Campagne contre le sexisme : Rossignol veut que «la honte change de camp»

LE FAIT DU JOUR. Et si on s'engageait tous contre le sexisme ? Une campagne débute ce jeudi contre ces humiliations du quotidien. Entretien avec Laurence Rossignol, ministre des Droits des femmes.

    La ministre des Droits des femmes nous dévoile en exclusivité la campagne qu'elle lance contre le sexisme, avec des associations et plusieurs personnalités.

    Comment est née cette campagne ?

    LAURENCE ROSSIGNOL. D'un constat.

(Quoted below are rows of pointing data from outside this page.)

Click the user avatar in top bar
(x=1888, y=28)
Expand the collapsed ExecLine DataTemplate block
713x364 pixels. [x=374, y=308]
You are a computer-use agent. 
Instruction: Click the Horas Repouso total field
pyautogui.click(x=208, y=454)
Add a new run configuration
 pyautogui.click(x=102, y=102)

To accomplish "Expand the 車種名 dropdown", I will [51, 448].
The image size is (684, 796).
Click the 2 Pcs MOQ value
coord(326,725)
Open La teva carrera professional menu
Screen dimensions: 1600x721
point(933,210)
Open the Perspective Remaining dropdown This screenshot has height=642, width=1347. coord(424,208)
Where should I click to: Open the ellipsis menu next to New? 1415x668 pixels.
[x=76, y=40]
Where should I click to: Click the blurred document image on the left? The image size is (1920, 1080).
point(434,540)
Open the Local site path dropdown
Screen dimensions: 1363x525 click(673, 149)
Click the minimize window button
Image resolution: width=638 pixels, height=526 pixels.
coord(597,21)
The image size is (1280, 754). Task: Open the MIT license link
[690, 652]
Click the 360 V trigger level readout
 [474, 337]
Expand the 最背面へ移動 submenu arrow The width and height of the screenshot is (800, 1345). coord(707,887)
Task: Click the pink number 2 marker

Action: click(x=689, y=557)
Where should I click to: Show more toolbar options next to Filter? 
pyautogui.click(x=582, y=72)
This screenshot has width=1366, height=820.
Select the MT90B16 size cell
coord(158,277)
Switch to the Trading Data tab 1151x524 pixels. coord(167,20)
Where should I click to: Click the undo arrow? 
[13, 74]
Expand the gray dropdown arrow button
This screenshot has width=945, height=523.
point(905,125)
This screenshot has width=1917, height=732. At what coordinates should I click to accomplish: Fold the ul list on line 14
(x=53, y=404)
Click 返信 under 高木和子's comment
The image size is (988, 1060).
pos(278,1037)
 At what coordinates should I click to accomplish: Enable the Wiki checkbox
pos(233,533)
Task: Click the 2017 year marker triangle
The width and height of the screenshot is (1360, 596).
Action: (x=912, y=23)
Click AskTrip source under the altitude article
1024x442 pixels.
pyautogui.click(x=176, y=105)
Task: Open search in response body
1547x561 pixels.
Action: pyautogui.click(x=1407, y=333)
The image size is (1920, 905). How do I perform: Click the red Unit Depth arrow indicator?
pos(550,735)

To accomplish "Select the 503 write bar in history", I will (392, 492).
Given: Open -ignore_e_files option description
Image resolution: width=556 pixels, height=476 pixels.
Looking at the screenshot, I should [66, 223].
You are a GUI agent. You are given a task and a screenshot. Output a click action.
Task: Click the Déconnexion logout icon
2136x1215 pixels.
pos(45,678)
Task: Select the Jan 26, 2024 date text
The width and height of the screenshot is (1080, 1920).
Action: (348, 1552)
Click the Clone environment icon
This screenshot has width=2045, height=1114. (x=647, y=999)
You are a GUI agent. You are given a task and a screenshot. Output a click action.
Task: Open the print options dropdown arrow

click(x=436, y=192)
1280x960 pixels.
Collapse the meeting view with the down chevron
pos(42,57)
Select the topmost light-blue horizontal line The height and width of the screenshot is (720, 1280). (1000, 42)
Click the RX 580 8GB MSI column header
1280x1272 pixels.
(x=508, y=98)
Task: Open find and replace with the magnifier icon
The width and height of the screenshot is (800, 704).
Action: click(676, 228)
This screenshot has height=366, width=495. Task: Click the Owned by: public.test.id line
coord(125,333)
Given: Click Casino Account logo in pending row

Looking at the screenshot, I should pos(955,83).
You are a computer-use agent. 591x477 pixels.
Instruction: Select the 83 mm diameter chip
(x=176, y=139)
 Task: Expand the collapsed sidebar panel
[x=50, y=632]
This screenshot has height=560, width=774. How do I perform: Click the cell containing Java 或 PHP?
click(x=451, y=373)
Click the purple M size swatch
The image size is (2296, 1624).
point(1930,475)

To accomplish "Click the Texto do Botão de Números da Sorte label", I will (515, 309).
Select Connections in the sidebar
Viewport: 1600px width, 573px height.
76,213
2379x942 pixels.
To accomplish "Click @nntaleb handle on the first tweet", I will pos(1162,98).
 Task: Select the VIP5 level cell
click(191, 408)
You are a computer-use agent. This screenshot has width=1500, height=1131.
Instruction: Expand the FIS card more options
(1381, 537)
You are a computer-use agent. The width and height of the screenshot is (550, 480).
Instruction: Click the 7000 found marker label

Nous avons tout l'arsenal législatif nécessaire depuis la loi Veil de 1975 sur l'avortement, et la dernière loi (NDLR  : pour l'égalité réelle entre les femmes et les hommes) date de 2014. Pourtant, les résultats ne sont pas au rendez-vous des ambitions, ni sur les inégalités salariales, qui demeurent importantes, ni sur les violences faites aux femmes, le harcèlement, ou l'image des femmes véhiculée par la publicité. Ça ne changera donc pas en faisant une nouvelle loi.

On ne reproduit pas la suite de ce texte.